• [RECORDS PROVIDED]
■ ■ ■

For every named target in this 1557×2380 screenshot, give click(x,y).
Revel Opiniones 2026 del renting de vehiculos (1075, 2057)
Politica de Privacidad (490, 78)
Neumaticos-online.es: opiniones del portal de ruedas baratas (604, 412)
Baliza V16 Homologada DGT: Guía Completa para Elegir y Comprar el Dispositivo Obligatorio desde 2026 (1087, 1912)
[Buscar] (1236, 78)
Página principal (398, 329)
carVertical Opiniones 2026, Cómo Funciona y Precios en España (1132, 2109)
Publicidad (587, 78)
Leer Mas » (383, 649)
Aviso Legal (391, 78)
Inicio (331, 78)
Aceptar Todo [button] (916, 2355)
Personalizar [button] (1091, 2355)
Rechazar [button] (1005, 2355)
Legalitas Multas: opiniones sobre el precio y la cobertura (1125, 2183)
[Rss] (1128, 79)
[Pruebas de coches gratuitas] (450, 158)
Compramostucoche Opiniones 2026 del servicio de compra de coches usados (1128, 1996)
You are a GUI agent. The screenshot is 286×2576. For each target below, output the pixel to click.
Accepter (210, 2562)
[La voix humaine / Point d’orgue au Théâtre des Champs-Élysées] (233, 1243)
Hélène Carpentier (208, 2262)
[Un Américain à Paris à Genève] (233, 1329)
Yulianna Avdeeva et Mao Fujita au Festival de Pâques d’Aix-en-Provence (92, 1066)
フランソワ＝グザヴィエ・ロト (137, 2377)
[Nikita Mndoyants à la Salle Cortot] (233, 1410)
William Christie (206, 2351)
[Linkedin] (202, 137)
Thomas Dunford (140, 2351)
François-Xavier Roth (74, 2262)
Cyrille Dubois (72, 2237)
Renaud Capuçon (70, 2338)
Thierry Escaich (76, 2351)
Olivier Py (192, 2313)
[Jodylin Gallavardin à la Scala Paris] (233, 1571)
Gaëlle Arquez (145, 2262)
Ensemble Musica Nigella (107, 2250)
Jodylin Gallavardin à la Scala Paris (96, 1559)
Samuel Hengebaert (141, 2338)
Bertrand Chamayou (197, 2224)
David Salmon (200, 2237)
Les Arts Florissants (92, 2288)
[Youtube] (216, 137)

■ ■ ■

Word for word, restate the line with "William Christie (206, 2351)" and all remaining lines of the material, stopping only at the final line.

• [WRITTEN RESPONSE]
William Christie (206, 2351)
[Linkedin] (202, 137)
Thomas Dunford (140, 2351)
François-Xavier Roth (74, 2262)
Cyrille Dubois (72, 2237)
Renaud Capuçon (70, 2338)
Thierry Escaich (76, 2351)
Olivier Py (192, 2313)
[Jodylin Gallavardin à la Scala Paris] (233, 1571)
Gaëlle Arquez (145, 2262)
Ensemble Musica Nigella (107, 2250)
Jodylin Gallavardin à la Scala Paris (96, 1559)
Samuel Hengebaert (141, 2338)
Bertrand Chamayou (197, 2224)
David Salmon (200, 2237)
Les Arts Florissants (92, 2288)
[Youtube] (216, 137)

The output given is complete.